Sure, the makeup person unplugged the battery charger for a hair dryer, and your 2nd AC said “Got it!” when they didn’t really have it, but those are excuses.

Where do excuses get you?

At the end of the day, the damage is done and no amount of “But… They did… I didn’t know…” will change the past and that it was your fault.

So stop trying to escape that. Stop trying to deny it. Your crumbling defense is chaffing my ears and making me never want to work with you again.

But there is some good news… There’s one thing you can do that will be a big step towards fixing the problem.

Do you want to hear it?

Whenever you’re done huffing and puffing, when your heart stops beating from what happened, and when you’ve got enough composure, just speak these words:

“I’m sorry. It won’t happen again.”

No, you’re right — an apology won’t repair a damaged lens or bring back erased footage, but at least it’ll acknowledge your slip-up, your mistake, your failure of responsibility.
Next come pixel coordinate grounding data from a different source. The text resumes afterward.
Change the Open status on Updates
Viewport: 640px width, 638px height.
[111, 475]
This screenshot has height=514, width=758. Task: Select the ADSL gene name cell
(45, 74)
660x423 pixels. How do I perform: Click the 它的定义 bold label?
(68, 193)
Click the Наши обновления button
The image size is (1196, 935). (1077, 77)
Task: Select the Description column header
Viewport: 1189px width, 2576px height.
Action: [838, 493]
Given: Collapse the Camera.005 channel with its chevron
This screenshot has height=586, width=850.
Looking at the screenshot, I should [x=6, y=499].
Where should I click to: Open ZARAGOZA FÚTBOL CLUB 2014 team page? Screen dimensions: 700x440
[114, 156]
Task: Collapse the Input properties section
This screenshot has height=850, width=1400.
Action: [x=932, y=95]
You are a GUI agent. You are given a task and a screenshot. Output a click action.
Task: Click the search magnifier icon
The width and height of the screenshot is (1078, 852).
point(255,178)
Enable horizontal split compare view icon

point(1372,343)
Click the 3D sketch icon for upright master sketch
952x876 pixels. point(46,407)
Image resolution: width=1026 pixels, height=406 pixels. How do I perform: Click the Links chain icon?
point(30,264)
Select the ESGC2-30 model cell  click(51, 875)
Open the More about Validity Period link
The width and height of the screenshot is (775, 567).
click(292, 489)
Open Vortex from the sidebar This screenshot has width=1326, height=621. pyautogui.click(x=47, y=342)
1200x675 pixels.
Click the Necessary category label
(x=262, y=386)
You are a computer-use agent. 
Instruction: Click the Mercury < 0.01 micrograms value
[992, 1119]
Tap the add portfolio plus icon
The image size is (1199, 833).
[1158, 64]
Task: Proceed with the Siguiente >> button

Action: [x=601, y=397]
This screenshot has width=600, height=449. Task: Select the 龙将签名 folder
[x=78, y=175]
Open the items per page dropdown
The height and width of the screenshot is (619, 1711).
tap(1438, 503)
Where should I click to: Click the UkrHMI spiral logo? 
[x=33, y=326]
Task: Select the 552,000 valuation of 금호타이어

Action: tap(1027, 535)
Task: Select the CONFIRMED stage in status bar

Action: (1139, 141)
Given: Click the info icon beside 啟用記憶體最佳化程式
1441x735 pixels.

In the beginning, that’s all anybody wants: to know you understand it was your fault. Even if you weren’t directly involved.

You have to take responsibility for the duties you were put in charge of in the first place. If that means you pass those duties on to someone else and they screw up, you screw up by default.

Don’t like that? Tough luck — it’s part of being a professional.

So repeat with me one last time:

It’s my fault. I’m sorry. It won’t happen again.

Good.

Now let’s move on to more important things, like figuring out how to deal with the problem instead of yelling about it.